Lab Projects

Palate Development and Palatal Innervation

Cleft palate is one of the most common structural birth defects in humans. Most cleft palate patients in developed countries receive surgical repair and reconstruction of the palate, which restores many of the crucial functions of the palate but about 30% of these children still experience velopharyngeal dysfunction (VPD) and impairment of speech and/or hearing after treatment. Through mouse genetic studies, we identified the zinc finger transcription factor OSR2 as a key regulator of palate development and patterning. Combined analyses of genome-wide OSR2 binding, chromatin accessibility, and differential gene expression in the control and Osr^2-/- embryos revealed that expression of several Sema3 family genes were aberrantly increased in the absence of OSR2. Immunofluorescent detection of nerve fibers revealed that Osr2 mutants exhibited disruption of palatal innervation, suggesting that OSR2 regulates palatal innervation through controlling the patterns of Sema3 gene expression. We have generated mice with disruptions in Sema3a, Sema3d, or both, using CRISPR/Cas9-mediated genome editing, and found that Sema3a and Sema3d play partly redundant roles in regulating craniofacial innervation.

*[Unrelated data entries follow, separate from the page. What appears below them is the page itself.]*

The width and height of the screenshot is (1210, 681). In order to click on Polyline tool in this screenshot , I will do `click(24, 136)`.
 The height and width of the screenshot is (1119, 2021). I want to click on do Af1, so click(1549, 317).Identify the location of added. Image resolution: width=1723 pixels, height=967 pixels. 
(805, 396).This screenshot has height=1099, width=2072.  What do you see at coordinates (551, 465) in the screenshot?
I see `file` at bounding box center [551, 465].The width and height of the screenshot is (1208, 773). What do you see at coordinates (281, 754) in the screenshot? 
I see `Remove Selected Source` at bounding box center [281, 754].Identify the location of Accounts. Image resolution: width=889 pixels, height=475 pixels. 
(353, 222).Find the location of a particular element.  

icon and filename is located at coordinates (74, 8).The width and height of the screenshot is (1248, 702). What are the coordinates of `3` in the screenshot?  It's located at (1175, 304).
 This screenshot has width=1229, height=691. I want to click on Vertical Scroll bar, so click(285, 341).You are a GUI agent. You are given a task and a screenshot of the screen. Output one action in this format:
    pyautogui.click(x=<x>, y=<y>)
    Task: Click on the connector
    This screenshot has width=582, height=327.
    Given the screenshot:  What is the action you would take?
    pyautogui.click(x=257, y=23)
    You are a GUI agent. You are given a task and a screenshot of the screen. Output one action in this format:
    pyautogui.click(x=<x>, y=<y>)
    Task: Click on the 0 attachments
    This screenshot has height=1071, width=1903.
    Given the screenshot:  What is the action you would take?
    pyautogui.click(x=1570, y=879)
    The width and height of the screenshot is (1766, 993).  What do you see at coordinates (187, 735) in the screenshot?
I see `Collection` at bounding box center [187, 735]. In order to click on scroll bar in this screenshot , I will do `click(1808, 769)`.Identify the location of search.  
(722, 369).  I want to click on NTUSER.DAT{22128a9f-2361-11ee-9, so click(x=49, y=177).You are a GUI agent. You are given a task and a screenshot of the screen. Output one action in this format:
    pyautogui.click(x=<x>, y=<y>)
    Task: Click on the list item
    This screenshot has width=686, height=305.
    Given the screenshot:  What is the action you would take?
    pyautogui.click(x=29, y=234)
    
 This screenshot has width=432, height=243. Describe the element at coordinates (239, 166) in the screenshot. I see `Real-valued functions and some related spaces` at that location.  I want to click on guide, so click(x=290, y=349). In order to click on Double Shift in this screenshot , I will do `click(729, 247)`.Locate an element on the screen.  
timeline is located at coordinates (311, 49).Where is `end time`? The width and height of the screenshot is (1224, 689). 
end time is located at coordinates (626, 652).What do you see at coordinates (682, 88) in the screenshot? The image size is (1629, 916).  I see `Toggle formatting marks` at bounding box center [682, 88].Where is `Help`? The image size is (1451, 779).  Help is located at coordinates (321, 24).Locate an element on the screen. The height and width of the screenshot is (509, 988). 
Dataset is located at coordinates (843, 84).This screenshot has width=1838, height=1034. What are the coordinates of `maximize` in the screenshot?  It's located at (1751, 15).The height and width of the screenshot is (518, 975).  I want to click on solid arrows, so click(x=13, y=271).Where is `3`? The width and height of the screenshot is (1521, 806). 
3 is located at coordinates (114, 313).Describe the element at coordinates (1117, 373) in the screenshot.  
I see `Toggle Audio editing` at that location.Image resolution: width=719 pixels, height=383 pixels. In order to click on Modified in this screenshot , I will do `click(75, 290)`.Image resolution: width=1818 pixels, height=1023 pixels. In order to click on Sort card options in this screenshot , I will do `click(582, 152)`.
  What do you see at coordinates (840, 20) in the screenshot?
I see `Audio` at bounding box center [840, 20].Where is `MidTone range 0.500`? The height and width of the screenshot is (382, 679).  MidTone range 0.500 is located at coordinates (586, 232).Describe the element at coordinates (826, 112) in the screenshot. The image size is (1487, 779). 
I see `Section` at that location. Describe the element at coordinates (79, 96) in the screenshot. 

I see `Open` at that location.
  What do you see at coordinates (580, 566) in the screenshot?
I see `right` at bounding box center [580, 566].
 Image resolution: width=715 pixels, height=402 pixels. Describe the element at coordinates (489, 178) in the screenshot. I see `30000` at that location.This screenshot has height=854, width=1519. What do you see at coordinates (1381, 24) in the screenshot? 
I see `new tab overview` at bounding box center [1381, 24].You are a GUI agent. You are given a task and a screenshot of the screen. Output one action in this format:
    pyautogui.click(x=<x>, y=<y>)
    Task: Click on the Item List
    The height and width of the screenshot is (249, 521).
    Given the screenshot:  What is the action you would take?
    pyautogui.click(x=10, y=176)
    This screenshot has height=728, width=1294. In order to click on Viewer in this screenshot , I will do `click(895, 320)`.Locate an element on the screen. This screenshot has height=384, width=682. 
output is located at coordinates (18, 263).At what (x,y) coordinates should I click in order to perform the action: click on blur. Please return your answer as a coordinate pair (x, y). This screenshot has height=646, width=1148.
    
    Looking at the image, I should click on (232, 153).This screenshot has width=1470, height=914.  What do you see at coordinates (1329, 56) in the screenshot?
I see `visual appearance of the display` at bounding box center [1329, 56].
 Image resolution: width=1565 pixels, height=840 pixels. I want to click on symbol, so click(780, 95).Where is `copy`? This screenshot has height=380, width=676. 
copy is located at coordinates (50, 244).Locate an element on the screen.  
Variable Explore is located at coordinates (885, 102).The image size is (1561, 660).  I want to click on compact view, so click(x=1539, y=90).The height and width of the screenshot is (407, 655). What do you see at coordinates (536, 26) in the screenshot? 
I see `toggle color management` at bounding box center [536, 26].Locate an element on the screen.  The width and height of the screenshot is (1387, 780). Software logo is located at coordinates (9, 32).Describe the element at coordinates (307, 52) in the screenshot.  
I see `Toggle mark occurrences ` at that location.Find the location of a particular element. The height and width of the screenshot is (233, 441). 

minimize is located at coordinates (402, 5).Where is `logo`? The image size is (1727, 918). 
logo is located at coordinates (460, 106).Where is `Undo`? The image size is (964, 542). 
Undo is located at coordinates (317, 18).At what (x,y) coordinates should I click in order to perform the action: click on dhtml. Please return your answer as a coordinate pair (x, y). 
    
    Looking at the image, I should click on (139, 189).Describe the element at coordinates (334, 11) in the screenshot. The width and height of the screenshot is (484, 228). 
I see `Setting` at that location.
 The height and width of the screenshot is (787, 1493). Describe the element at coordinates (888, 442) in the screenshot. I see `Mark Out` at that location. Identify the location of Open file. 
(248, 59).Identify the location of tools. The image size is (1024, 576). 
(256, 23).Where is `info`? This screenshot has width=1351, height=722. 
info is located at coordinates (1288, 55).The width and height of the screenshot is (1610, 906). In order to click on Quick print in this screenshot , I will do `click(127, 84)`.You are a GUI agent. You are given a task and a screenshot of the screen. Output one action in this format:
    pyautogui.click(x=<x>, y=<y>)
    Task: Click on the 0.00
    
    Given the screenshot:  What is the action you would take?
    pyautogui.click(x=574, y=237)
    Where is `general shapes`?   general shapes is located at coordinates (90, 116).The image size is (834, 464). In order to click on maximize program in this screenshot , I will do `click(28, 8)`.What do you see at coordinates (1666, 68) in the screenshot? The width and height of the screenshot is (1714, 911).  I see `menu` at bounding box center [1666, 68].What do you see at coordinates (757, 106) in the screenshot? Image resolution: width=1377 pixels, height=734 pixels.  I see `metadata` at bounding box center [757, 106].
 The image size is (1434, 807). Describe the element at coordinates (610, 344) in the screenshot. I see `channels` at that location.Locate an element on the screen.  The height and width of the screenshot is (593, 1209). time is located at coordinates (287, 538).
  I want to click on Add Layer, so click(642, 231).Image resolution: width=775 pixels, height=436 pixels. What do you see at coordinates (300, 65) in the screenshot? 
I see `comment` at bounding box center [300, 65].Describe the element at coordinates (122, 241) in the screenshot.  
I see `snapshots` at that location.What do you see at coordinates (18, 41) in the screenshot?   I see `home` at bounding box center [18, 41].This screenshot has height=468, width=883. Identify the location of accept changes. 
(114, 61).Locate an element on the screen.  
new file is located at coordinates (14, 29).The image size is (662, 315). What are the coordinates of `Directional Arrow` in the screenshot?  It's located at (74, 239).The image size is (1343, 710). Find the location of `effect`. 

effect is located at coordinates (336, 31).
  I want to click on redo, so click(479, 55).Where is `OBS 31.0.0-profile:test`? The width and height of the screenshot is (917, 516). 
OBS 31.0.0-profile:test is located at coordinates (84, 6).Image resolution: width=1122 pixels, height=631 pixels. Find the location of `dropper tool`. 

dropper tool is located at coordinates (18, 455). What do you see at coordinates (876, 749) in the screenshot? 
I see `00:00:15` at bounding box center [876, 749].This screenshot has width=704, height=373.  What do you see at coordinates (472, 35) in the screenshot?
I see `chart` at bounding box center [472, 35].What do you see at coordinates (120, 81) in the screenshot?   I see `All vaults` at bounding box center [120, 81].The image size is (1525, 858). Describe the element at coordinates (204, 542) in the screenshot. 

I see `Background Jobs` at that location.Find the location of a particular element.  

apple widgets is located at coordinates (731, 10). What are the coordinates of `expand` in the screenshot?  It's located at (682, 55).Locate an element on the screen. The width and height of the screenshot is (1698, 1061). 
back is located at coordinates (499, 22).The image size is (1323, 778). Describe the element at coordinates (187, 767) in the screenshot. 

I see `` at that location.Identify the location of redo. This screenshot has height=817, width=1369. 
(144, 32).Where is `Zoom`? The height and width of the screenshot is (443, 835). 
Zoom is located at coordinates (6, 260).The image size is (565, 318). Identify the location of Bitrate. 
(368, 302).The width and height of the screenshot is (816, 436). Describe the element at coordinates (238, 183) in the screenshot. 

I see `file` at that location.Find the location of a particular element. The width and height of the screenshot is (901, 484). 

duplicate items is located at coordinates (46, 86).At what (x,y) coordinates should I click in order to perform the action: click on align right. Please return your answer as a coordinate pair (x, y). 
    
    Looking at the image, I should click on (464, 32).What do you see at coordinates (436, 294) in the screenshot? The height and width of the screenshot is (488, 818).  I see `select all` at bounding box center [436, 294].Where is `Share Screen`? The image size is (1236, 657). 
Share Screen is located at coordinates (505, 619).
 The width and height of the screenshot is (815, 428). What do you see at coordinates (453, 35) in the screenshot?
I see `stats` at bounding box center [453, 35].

Regulation of Palatal Muscle Development

Humans have five pairs of palatal muscles that all attach to the palatine aponeurosis, a fan-like dense fibrous connective tissue comprising the core of the soft palate linking palatal muscles to the hard palate bones. Patients with partial cleft of the soft palate or submucous cleft palate suffer from velopharyngeal insufficiency with speech and hearing impairment due to misconnections of the palatal muscles. We found that mice lacking Foxd1 die shortly after birth with air-filled stomach. Histological studies revealed that Foxd1^-/- mice exhibit partial cleft of the soft palate with most of the tensor veli palatini (TVP) muscles misattached to the lateral side of the pterygoid process rather than to the palatine aponeurosis. To unravel the cellular and molecular mechanisms controlling palatal muscle formation and musculoskeletal tissue integration crucial for palatal function, we have generated a new Foxd1 conditional mouse line to systematically dissect and delineate the molecular pathways involving Foxd1 in regulating the muscle-connective tissue interactions.